Null Hypothesis: There is no difference between students with different family size(less than 3 and
greater than 3) in terms of whether they get family support
Alternate Hypothesis:There is difference between students with different family size(less than 3 and
greater than 3) in terms of whether they get family support
Chi-square Test:
#Use the Crosstable function
#CrossTable(predictor, outcome, fisher = TRUE, chisq = TRUE,expected = TRUE)
gmodels::CrossTable(s_perform$famsize, s_perform$famsup.m,fisher = TRUE, chisq = TRUE, expected = TRUE, sresid = TRUE,format = "SPSS")
#Create your contingency table
mytable<-xtabs(~famsup.m+famsize, data=s_perform)
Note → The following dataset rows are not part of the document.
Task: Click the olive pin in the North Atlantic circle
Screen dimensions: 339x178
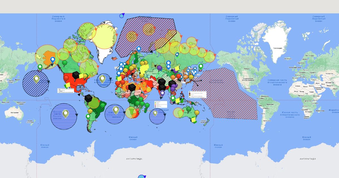Action: tap(102, 79)
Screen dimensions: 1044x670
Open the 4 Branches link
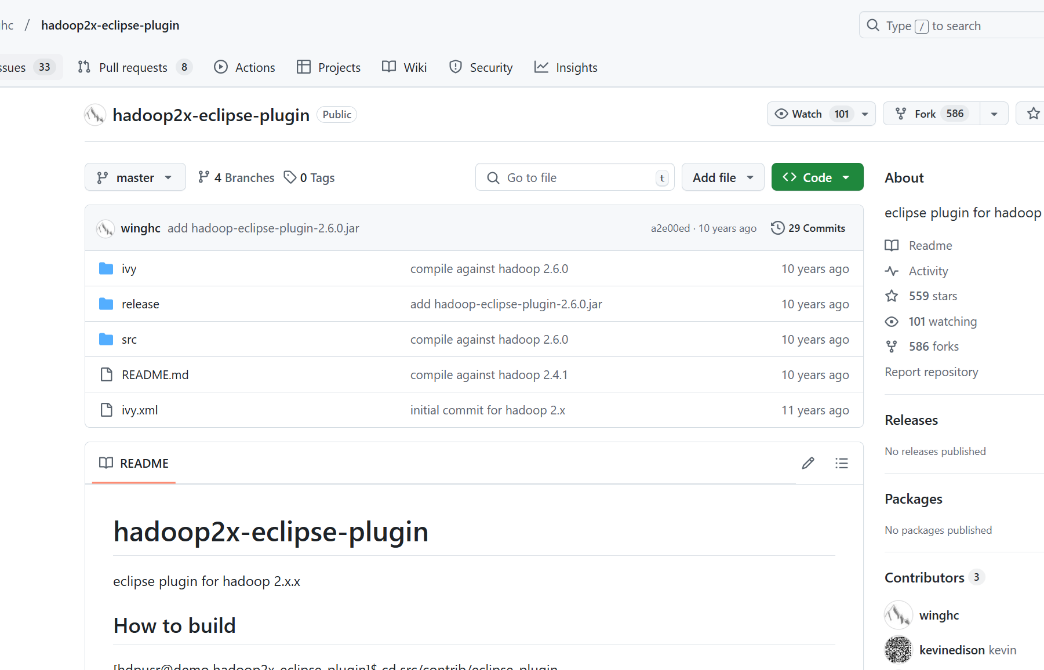click(x=236, y=177)
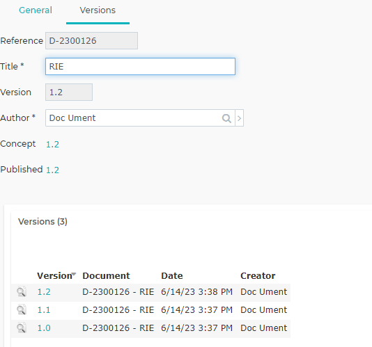Screen dimensions: 372x347
Task: Open version 1.2 link in table
Action: tap(44, 292)
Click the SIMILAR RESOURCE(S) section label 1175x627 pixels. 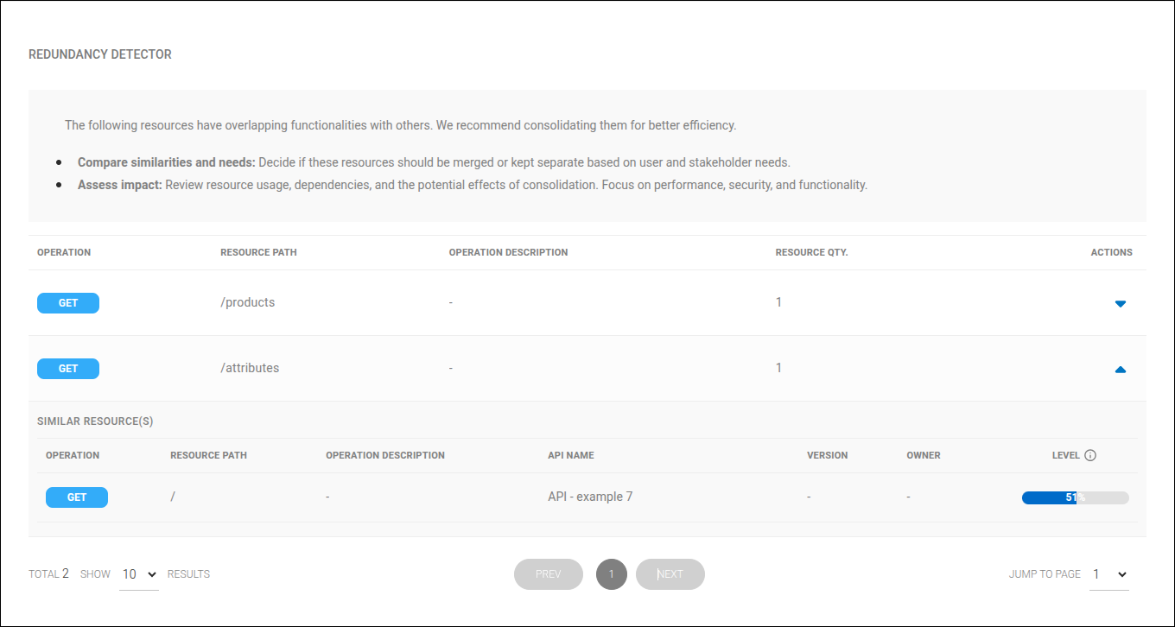tap(95, 421)
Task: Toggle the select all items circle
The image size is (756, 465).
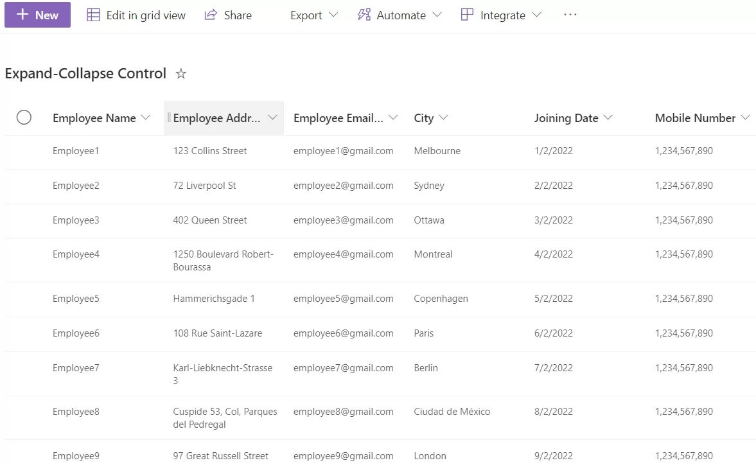Action: (24, 117)
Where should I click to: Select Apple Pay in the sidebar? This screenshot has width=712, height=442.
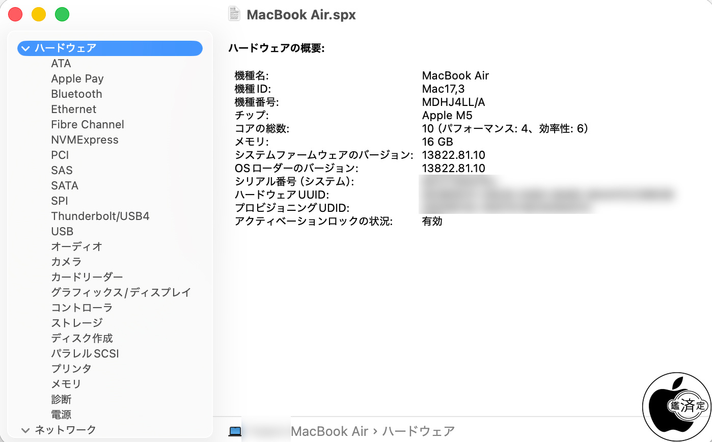[x=77, y=79]
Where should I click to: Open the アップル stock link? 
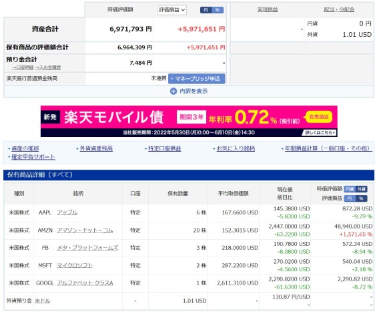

ctest<-stats::chisq.test(mytable, correct=TRUE)#chi square test
#correct=TRUE to get Yates correction needed for 2x2 table
ctest#will give you the details of the test statistic and p-value
ctest$expected#expected frequencies
ctest$observed#observed frequencies
ctest$p.value
#Calculate effect size
sjstats::phi(mytable)
sjstats::cramer(mytable)
> gmodels::CrossTable(s_perform$famsize, s_perform$famsup.m, fisher = TRUE, chisq = TRUE, expected = TRUE, sresid = TRUE, format = "SPSS")
Cell Contents
|-------------------------|
| Count |
| Expected Values |
| Chi-square contribution |
| Row Percent |
| Column Percent |
| Total Percent |
| Std Residual |
|-------------------------|
Total Observations in Table: 382
| s_perform$famsup.m
s_perform$famsize | no | yes | Row Total |
------------------|-----------|-----------|-----------|
GT3 | 97 | 181 | 278 |
| 104.796 | 173.204 | |
| 0.580 | 0.351 | |
| 34.892% | 65.108% | 72.775% |
| 67.361% | 76.050% | |
| 25.393% | 47.382% | |
| -0.762 | 0.592 | |
------------------|-----------|-----------|-----------|
LE3 | 47 | 57 | 104 |
| 39.204 | 64.796 | |
| 1.550 | 0.938 | |
| 45.192% | 54.808% | 27.225% |
| 32.639% | 23.950% | |
| 12.304% | 14.921% | |
| 1.245 | -0.968 | |
------------------|-----------|-----------|-----------|
Column Total | 144 | 238 | 382 |
| 37.696% | 62.304% | |
------------------|-----------|-----------|-----------|
Statistics for All Table Factors
Pearson's Chi-squared test
------------------------------------------------------------
Chi^2 = 3.418969 d.f. = 1 p = 0.06445125
Pearson's Chi-squared test with Yates' continuity correction
------------------------------------------------------------
Chi^2 = 2.994468 d.f. = 1 p = 0.08354934
Fisher's Exact Test for Count Data
------------------------------------------------------------
Sample estimate odds ratio: 0.6507166
Alternative hypothesis: true odds ratio is not equal to 1
p = 0.07526814
95% confidence interval: 0.4011554 1.057151
Alternative hypothesis: true odds ratio is less than 1
p = 0.04240359
95% confidence interval: 0 0.9817213
Alternative hypothesis: true odds ratio is greater than 1
p = 0.9748774
95% confidence interval: 0.4317107 Inf
Minimum expected frequency: 39.20419
> ctest#will give you the details of the test statistic and p-value
Pearson's Chi-squared test with Yates' continuity correction
data: mytable
X-squared = 2.9945, df = 1, p-value = 0.08355
> ctest$expected#expected frequencies
famsize
famsup.m GT3 LE3
no 104.7958 39.20419
yes 173.2042 64.79581
> ctest$observed#observed frequencies
famsize
famsup.m GT3 LE3
no 97 47
yes 181 57
ctest$p.value
[1] 0.08354934
In our case x2 = 3 which is less than 3.84(critical value), Therefore
there is no significant association between family size and
their support to the student
The critical value associated with p = 0.05 for Chi Square is 3.84
The critical value associated with p =0.01 it is 6.64
Chi-square values higher than this critical value are associated with a statistically low probability that H0 holds.
A Chi-Square test for independence (with Yates’ Continuity Correction) indicated no significant association between students's family size and getting family support, χ2(1,n=380)=2.99,p=0.05, phi=0.084).